BitcoinTalk forum hacked by 'The Hole Seekers'

Article updated on October 7 at 11:00

Popular digital currency forum BitcoinTalk has been hacked by a group calling themselves "The Hole Seekers".

The site is now down, but for a period, it displayed animations of bombs exploding and photos of classical music conductors, all set to the 1812 Overture, which is also the soundtrack to the explosion scene in V for Vendetta.

Toward the end of the animation, a banner was displayed, stating:

"Hello friend, Bitcoin has been seized by the FBI for being illegal. Thanks, bye"

Theymos, the administrator of BitcoinTalk, told CryptoLife.net that the attack was worse than he originally thought.

"There’s a good chance that the attacker(s) could have executed arbitrary PHP code and therefore could have accessed the database, but I’m not sure yet how difficult this would be. I’m sending out a mass mailing to all Forum users about this," he explained.

Theymos summarised that the forum will be down for a while and said he thinks that password hashes were not compromised, but he can't be sure at this time.

"Passwords are hashed using sha256crypt with 7500 rounds (very strong). The JavaScript that was injected into bitcointalk.org seems harmless," he added.
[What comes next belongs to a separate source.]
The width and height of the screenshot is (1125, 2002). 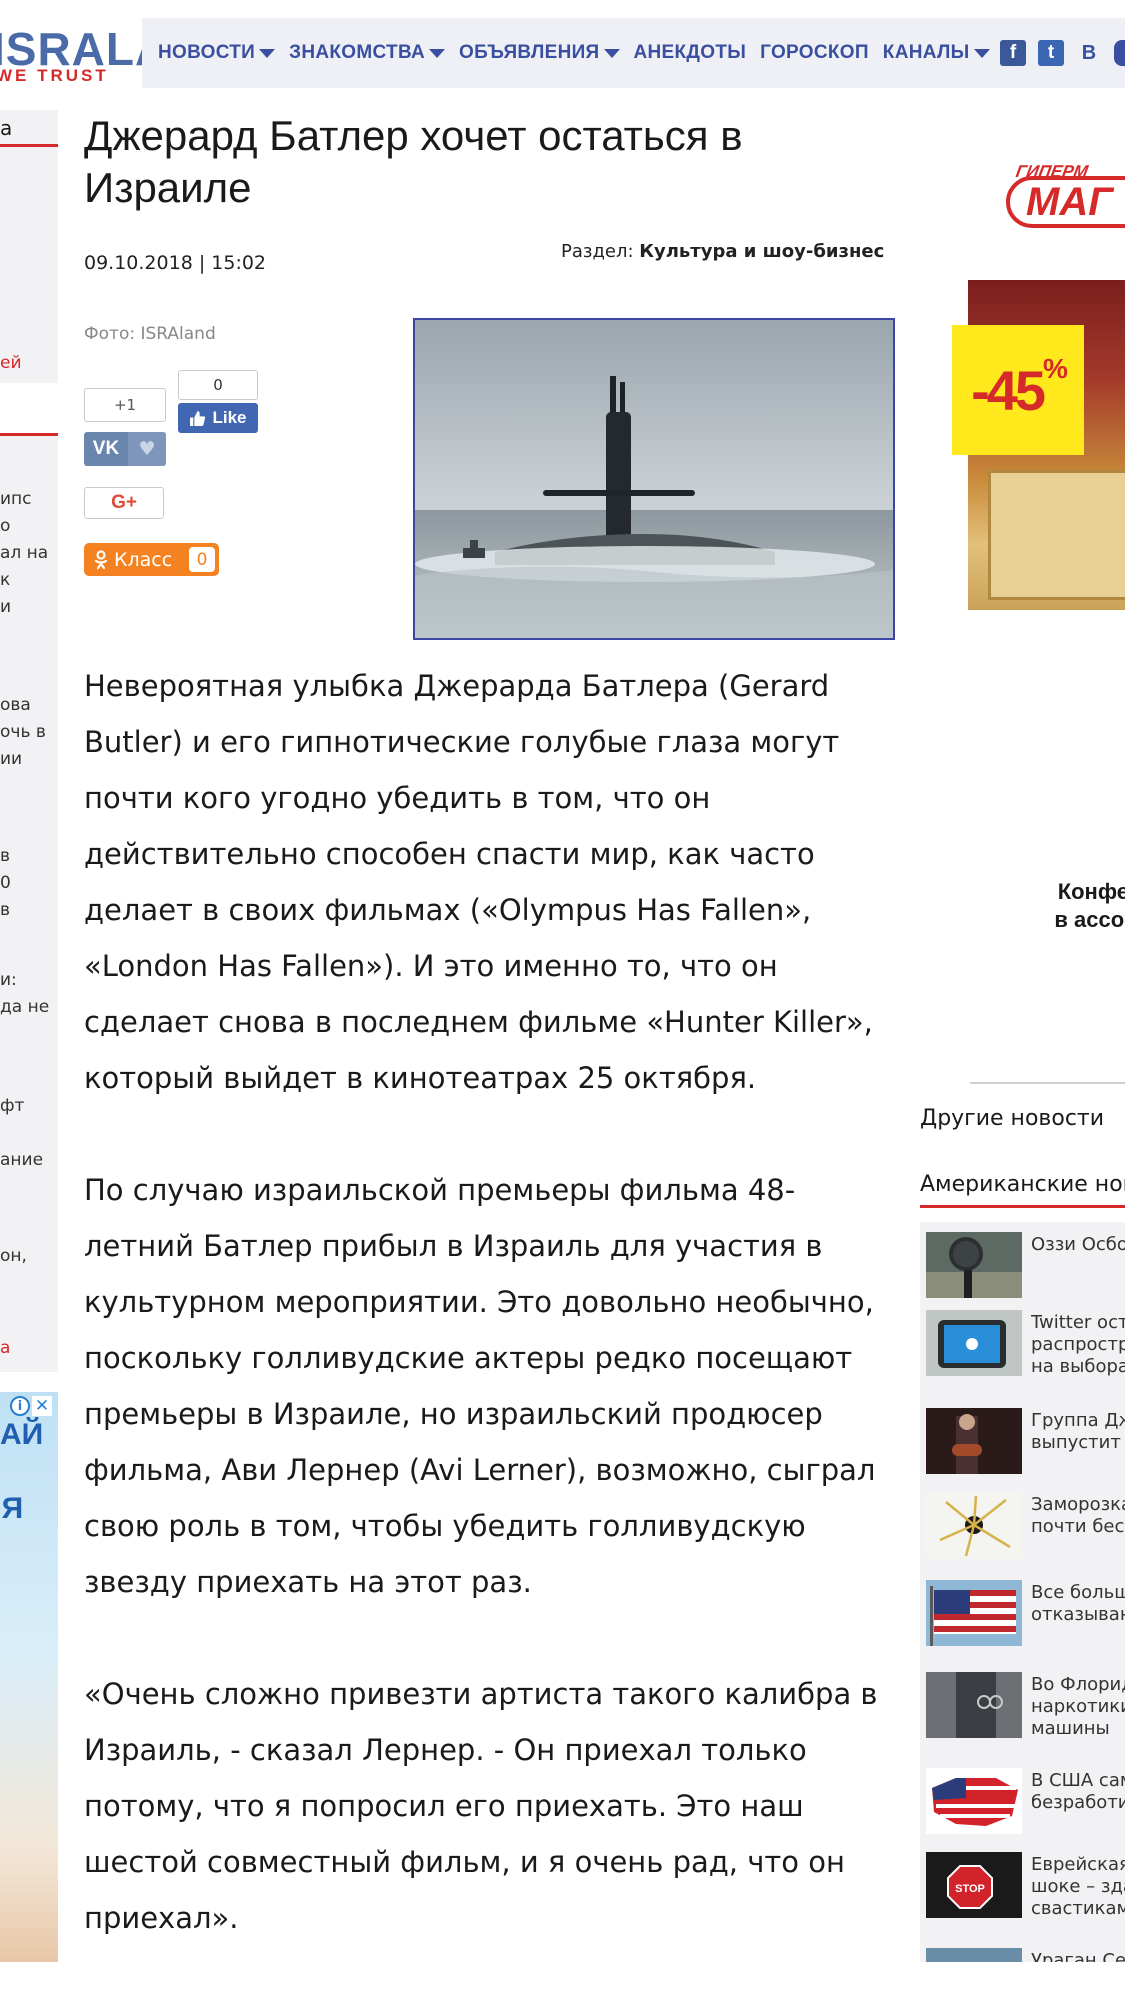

The administrator said the attacker injected some code into $modSettings['news'], which is the news at the top of the forum pages. Updating news is normally logged, but this action was not, so Theymous believes the update was done in "some roundabout way" and not by compromising an admin account.
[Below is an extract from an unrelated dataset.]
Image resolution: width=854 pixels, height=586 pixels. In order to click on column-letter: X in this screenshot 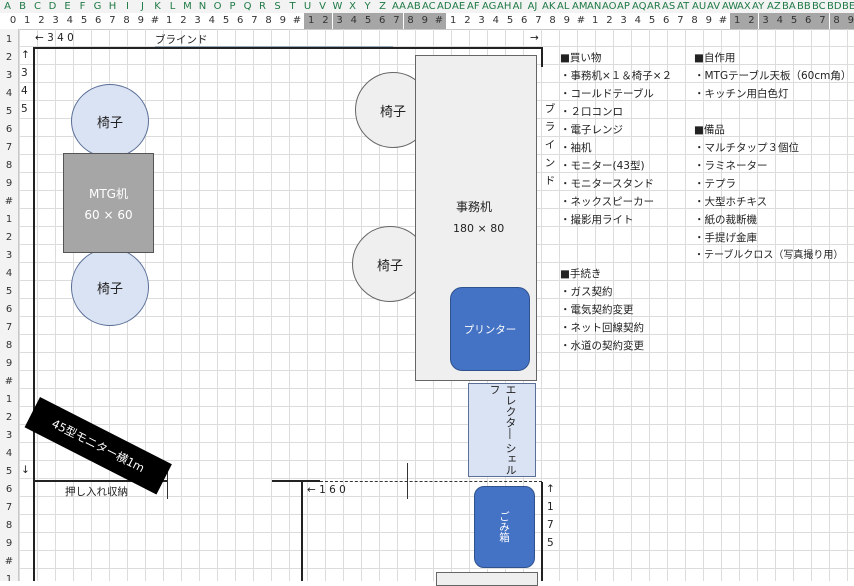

"Probably, part of SMF related to news-updating or modSettings is flawed. Possibly, the attacker was somehow able to modify the modSettings cache in /tmp or the database directly," he added, concluding:

"Figuring out the specifics is probably beyond my skills, so 50 BTC to the first person who tells me how this was done. (You have to convince me that your flaw was the one actually used.) The forum won’t go back up until I know how this was done, so it could be down for a while."

Reddit forum members have been discussing the payloads involved in the hack – both the HTML source and the Javascript payload. Forum member 'super3' said he can't see anything that stands out as malicious, but 'itsmemax' claims the Javascript payload is a bluff.

Michael Parsons, of BitcoinByte.com, said: "Whoever hacked the BitcoinTalk forum has deliberately confused the 'illegality' of the Silk Road site with bitcoin in general."

He went on to say bitcoins were seized from Silk Road not because they're inherently illegal – which they’re not – but because they played a part in money laundering.

"Any money, either State fiat or decentralised bitcoin, found during a drug bust would be seized," Parsons clarified.

He suggested BitcoinTalk may have been hacked in an attempt to undermine the bitcoin protocol, thus damaging confidence in the ecosystem.

"Perversely, I think it will be a benefit to the bitcoin community, as it will encourage debate about bitcoin and how it is not illegal just because some hackers say so," Parsons concluded.

Update:

BitcoinTalk is now up and running again. It went back online on the morning of 7th October (UK time). Some posts on reddit lay blame for the attack at the door of members of the SomethingAwful forum, whereas others are blaming the US government.

One forum member links to a screen shot of IRC, which appears to show a conversation between Theymos and another user, with Theymos stating a SomethingAwful "goon" was responsible for the hack. All BitcoinTalk users are advised to change their forum passwords.